Le conspirationnisme chez la République En Marche

Une habitude que l’on reconnaît chez certains marcheurs est de dénoncer les remarques et théories conspirationnistes dans les discours de leurs adversaires. Leurs cibles privilégiées, parfois à juste titre, sont les cadres du Rassemblement national, de la France insoumise, de Debout la France, ou plus fréquemment les gilets jaunes (en laissant de temps à autre le risque à l’auditeur d’amalgamer certains individus au mouvement entier).
Cependant, l’on rappelle moins souvent que le parti présidentiel est lui aussi à l’origine de théories conspirationnistes, parfois assez cocasses. Retour sur certaines d’entre elles.

 

Le complot du Sénat, selon Christophe Castaner

Non, ce n’est pas une blague, l’ancien député des Alpes de Haute-Provence a vraiment défendu son idée, selon laquelle la commission sénatoriale d’enquête sur l’affaire Benalla aurait pour objectif s’en prendre au président Macron.

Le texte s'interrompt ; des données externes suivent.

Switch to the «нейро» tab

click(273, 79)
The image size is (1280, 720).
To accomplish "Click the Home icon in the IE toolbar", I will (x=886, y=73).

«Une commission d’enquête qui aurait des ambitions politiques pour faire de la politique et qui penserait qu’elle peut jouer de ses fonctions de contrôle du gouvernement pour faire tomber le président de la République commettrait une faute constitutionnelle», va-t-il affirmer.

D’abord cette phrase relève d’un procès d’intention qui est la source de la nature conspirationnisme du propos, et ensuite, elle n’est pas exacte.

La seule procédure permettant au Sénat de destituer le Président de la République est l’Article 68 de la Constitution en vigueur, et celui-ci nécessite l’initiative, puis le vote, des deux chambres à la fois.

Pour croire à un tel complot, il faudrait donc que l’Assemblée nationale soit aussi dans le coup… alors qu’elle est majoritairement favorable à La République  En Marche.

D’autres théories conspirationnistes ont été partagées par certains députés, notamment Aurore Bergé, sur la volonté de « l’opposition » de saboter les travaux parlementaires.

Même s’il est vrai que les rappels au règlement s’étaient faits nombreux durant cette période (émanant de la majorité comme de l’opposition d’ailleurs), le procès d’intention véhiculé par la députée est de nature conspirationniste.

 

La théorie de l’influence étrangère sur les gilets jaunes

Dénoncée par le secrétaire d’Etat Mounir Mahjoubi, cette théorie évoque des puissances et groupes étrangers qui auraient influé sur le mouvement initié le 17 novembre dernier.

Une enquête de la DGSI a été ouverte et la Russie est dans le viseur. Cependant, l’enquête piétine et l’ingérence ne peut être prouvée ; un article de BFMTV pointe des posts sur les réseaux sociaux datant de plusieurs années, ayant permis à certains de relayer de fausses informations sur le mouvement populaire spontané.

The Times avait même conclu « que le Kremlin s’était immiscé dans le débat numérique autour des gilets jaunes »… en passant par l’analyse de 200 comptes Twitter, soit un procédé aussi douteux que celui qui avait amené l’ONG EU DisinfoLab à croire à une ingérence russophile dans l’affaire Benalla. Le Parisien évoque même que du côté français, « on se montre cependant prudent ».

En revanche, M. Mahjoubi cite également une ingérence venue de l’extrême-droite, qui elle s’est confirmée, avec la consultation du CESE qui s’est vue souillée par un sondage sur l’abrogation ou non du mariage pour tous.

Le piratage de la campagne de M. Macron : vrai ou faux?

Ce qui est sûr, c’est que la société de sécurité internet Trend Micro avait soupçonné des cyberattaques russes, au point que le pays de Vladimir Poutine soit le plus cité dans cette affaire.

Mais en réalité, rien n’est prouvé aujourd’hui encore. Ces piratages, en partie à l’origine des fameuses MacronLeaks, auraient dépendu selon certains des milieux ultraconservateurs américains, premiers à avoir publié certains messages et informations piratées.

Plusieurs mois après l’élection, WikiLeaks publie 71 000 emails issus du piratage de la campagne d’En Marche, mais ne peut confirmer l’authenticité que pour 21 000 d’entre eux. Là aussi, tant qu’aucune preuve solide n’existe, il s’agit bel et bien d’une théorie du complot.